Healing’s Immanent Activities

Faith is a human experience of consciousness, and information from this experience is transduced (transformed) in the brain (probably limbic-hypothalamic-pituitary system) to modulate gene expression for facilitating healing (Figure 2). The mechanisms include messenger molecules and their receptors that effect responses through the autonomic nervous system and neuroendocrine transmitters. At the cellular level, mind-body communications can initiate early gene expression for activating protein synthesis to promote healing.12 Genetic determinants of existing states can also be modified to regulate healing (neurotransmitters to signal healing rise and fall during the body’s normal basic activity cycles—activity in these cycles can change to meet the needs for healing).

Faith-healing is thus a psychophysiological healing. The healing process is determined by conscious mental events; healing is facilitated by an individual’s normal range of (immanent) abilities in response to challenges—the normal range of abilities is the Creator’s design for a comprehensive fitness. Faith in His design enables healing by the “entrainment of biological processes by psychosocial cues,” by the psychosocial cue of faith.13 In addition, changes in gene expressions can be directed by our “environment, behavior, consciousness, and lifestyle choices.” “Neither genes nor environment dominates development; rather there is a continuous interaction between genes and the environment.”14

Figure 2. Faith Facilitates Healing

Faith (human experience of consciousness)

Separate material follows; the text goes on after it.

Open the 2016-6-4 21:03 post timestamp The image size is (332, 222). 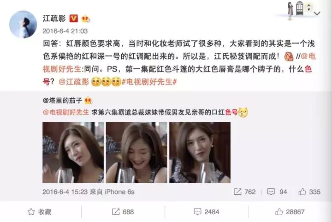(x=65, y=31)
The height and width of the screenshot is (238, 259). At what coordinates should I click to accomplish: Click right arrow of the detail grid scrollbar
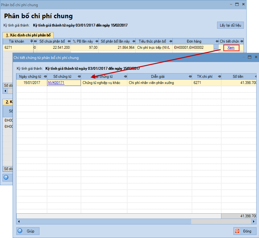[x=254, y=221]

Information from faith transduced in brain

Modulation of gene expression

Facilitation of healing

Biblical healing was often manifested quickly after genuine faith sought healing. These healing responses were miracles which science could not explain. Until recently, humans understood healing processes to be slow and determined entirely by our inherited “changeless” genome. Now science (as reflected by an NIH committee) knows that healing processes can begin rapidly and under the control of rapidly changing genetic influence. 14 What kind of gene expressions are possible, especially for believers whose environment is built on faith?

Immediate Early Gene Expression

            Gene changes can occur within minutes, through “immediate early gene expression,” in response to psychosocial clues and significant life events.15 Signals received from stimuli outside the body activate genes that code for formation of proteins which participate in maintenance of health and facilitation of healing processes. Proteins are the “informational and computational processor of life at the molecular level,” and most importantly in healing.16 Immediate early genes integrate mind and body to implement healing throughout the body. These genes are turned on and off in response to our conscious efforts—thereby faith can heal when they are on. 17  The transcendent Word provides the essential information (psychosocial clues) to create changes for optimizing function in our immanent healing processes. Jesus demonstrated that both His words and touch healed people. Current research shows that touch and verbal suggestion can initiate immediate-early-gene protein cascades to facilitate healing.18

Gene expression is also determined by states of behavior and consciousness such as waking, sleeping, dreaming, emotions, motivation, and stress.19 This state-related or state-dependent gene expression forms part of the “software” that God imprints in His created beings. This software is designed to be consciously modified at any time; God provides us with the ability to creatively adapt ourselves at the genomic-protein level. Adaptation involves dynamics of energy, information and structure at the molecular level.20 The states of behavior and consciousness influence immediate early gene expression that is initiated by psychosocial clues to promote early gene protein cascades for facilitating growth and healing and for maintaining health.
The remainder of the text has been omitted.